Start SOURCE EXTRACT

On 06/20/2014 11:49 PM, Vlastimil Babka wrote:
> isolate_migratepages_range() is the main function of the compaction scanner,
> called either on a single pageblock by isolate_migratepages() during regular
> compaction, or on an arbitrary range by CMA's __alloc_contig_migrate_range().
> It currently perfoms two pageblock-wide compaction suitability checks, and
> because of the CMA callpath, it tracks if it crossed a pageblock boundary in
> order to repeat those checks.
>
> However, closer inspection shows that those checks are always true for CMA:
> - isolation_suitable() is true because CMA sets cc->ignore_skip_hint to true
> - migrate_async_suitable() check is skipped because CMA uses sync compaction
>
> We can therefore move the checks to isolate_migratepages(), reducing variables
> and simplifying isolate_migratepages_range(). The update_pageblock_skip()
> function also no longer needs set_unsuitable parameter.
>
> Furthermore, going back to compact_zone() and compact_finished() when pageblock
> is unsuitable is wasteful - the checks are meant to skip pageblocks quickly.
> The patch therefore also introduces a simple loop into isolate_migratepages()
> so that it does not return immediately on pageblock checks, but keeps going
> until isolate_migratepages_range() gets called once. Similarily to
> isolate_freepages(), the function periodically checks if it needs to reschedule
> or abort async compaction.
>
> Signed-off-by: Vlastimil Babka <[email protected]>
> Cc: Minchan Kim <[email protected]>
> Cc: Mel Gorman <[email protected]>
> Cc: Joonsoo Kim <[email protected]>
> Cc: Michal Nazarewicz <[email protected]>
> Cc: Naoya Horiguchi <[email protected]>
> Cc: Christoph Lameter <[email protected]>
> Cc: Rik van Riel <[email protected]>
> Cc: David Rientjes <[email protected]>

I think this is a good clean-up to make code more clear.

Reviewed-by: Zhang Yanfei <[email protected]>

Only a tiny nit-pick below.

> ---
> mm/compaction.c | 112 +++++++++++++++++++++++++++++---------------------------
> 1 file changed, 59 insertions(+), 53 deletions(-)
>
> diff --git a/mm/compaction.c b/mm/compaction.c
> index 3064a7f..ebe30c9 100644
> --- a/mm/compaction.c
> +++ b/mm/compaction.c
> @@ -132,7 +132,7 @@ void reset_isolation_suitable(pg_data_t *pgdat)
> */
> static void update_pageblock_skip(struct compact_control *cc,
> struct page *page, unsigned long nr_isolated,
> - bool set_unsuitable, bool migrate_scanner)
> + bool migrate_scanner)

End SOURCE EXTRACT

> _GIVEN TASK A_: In the compaction patch review, which parameter does update_pageblock_skip() no longer need?
> _GIVEN TASK B_: Pick up the compaction patch review after its final line and carry it forward.

Start GIVEN DATA

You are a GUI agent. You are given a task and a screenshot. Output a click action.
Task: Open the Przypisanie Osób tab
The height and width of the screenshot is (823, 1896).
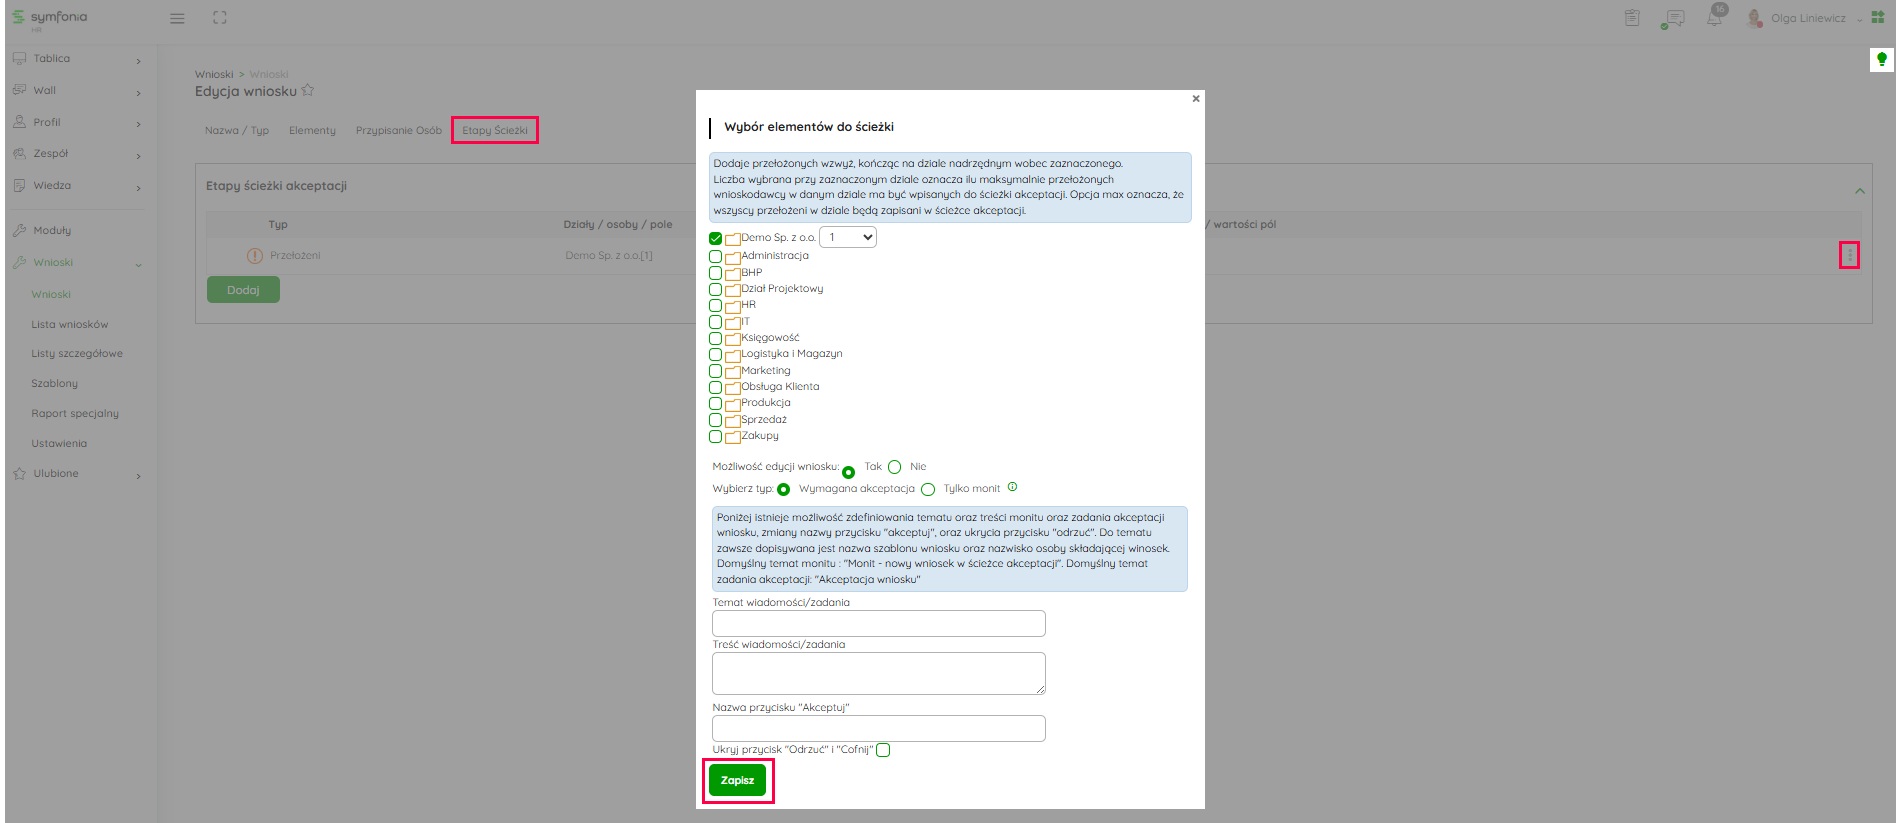click(398, 130)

End GIVEN DATA

> _EXPECTED ANSWER A_: set_unsuitable

> _EXPECTED ANSWER B_:
> {
> struct zone *zone = cc->zone;
> unsigned long pfn;
> @@ -146,12 +146,7 @@ static void update_pageblock_skip(struct compact_control *cc,
> if (nr_isolated)
> return;
>
> - /*
> - * Only skip pageblocks when all forms of compaction will be known to
> - * fail in the near future.
> - */
> - if (set_unsuitable)
> - set_pageblock_skip(page);
> + set_pageblock_skip(page);
>
> pfn = page_to_pfn(page);
>
> @@ -180,7 +175,7 @@ static inline bool isolation_suitable(struct compact_control *cc,
>
> static void update_pageblock_skip(struct compact_control *cc,
> struct page *page, unsigned long nr_isolated,
> - bool set_unsuitable, bool migrate_scanner)
> + bool migrate_scanner)
> {
> }
> #endif /* CONFIG_COMPACTION */
> @@ -345,8 +340,7 @@ isolate_fail:
>
> /* Update the pageblock-skip if the whole pageblock was scanned */
> if (blockpfn == end_pfn)
> - update_pageblock_skip(cc, valid_page, total_isolated, true,
> - false);
> + update_pageblock_skip(cc, valid_page, total_isolated, false);
>
> count_compact_events(COMPACTFREE_SCANNED, nr_scanned);
> if (total_isolated)
> @@ -474,14 +468,12 @@ unsigned long
> isolate_migratepages_range(struct zone *zone, struct compact_control *cc,
> unsigned long low_pfn, unsigned long end_pfn, bool unevictable)
> {
> - unsigned long last_pageblock_nr = 0, pageblock_nr;
> unsigned long nr_scanned = 0, nr_isolated = 0;
> struct list_head *migratelist = &cc->migratepages;
> struct lruvec *lruvec;
> unsigned long flags;
> bool locked = false;
> struct page *page = NULL, *valid_page = NULL;
> - bool set_unsuitable = true;
> const isolate_mode_t mode = (cc->mode == MIGRATE_ASYNC ?
> ISOLATE_ASYNC_MIGRATE : 0) |
> (unevictable ? ISOLATE_UNEVICTABLE : 0);
> @@ -545,28 +537,6 @@ isolate_migratepages_range(struct zone *zone, struct compact_control *cc,
> if (!valid_page)
> valid_page = page;
>
> - /* If isolation recently failed, do not retry */
> - pageblock_nr = low_pfn >> pageblock_order;
> - if (last_pageblock_nr != pageblock_nr) {
> - int mt;
> -
> - last_pageblock_nr = pageblock_nr;
> - if (!isolation_suitable(cc, page))
> - goto next_pageblock;
> -
> - /*
> - * For async migration, also only scan in MOVABLE
> - * blocks. Async migration is optimistic to see if
> - * the minimum amount of work satisfies the allocation
> - */
> - mt = get_pageblock_migratetype(page);
> - if (cc->mode == MIGRATE_ASYNC &&
> - !migrate_async_suitable(mt)) {
> - set_unsuitable = false;
> - goto next_pageblock;
> - }
> - }
> -
> /*
> * Skip if free. page_order cannot be used without zone->lock
> * as nothing prevents parallel allocations or buddy merging.
> @@ -668,8 +638,7 @@ next_pageblock:
> * if the whole pageblock was scanned without isolating any page.
> */
> if (low_pfn == end_pfn)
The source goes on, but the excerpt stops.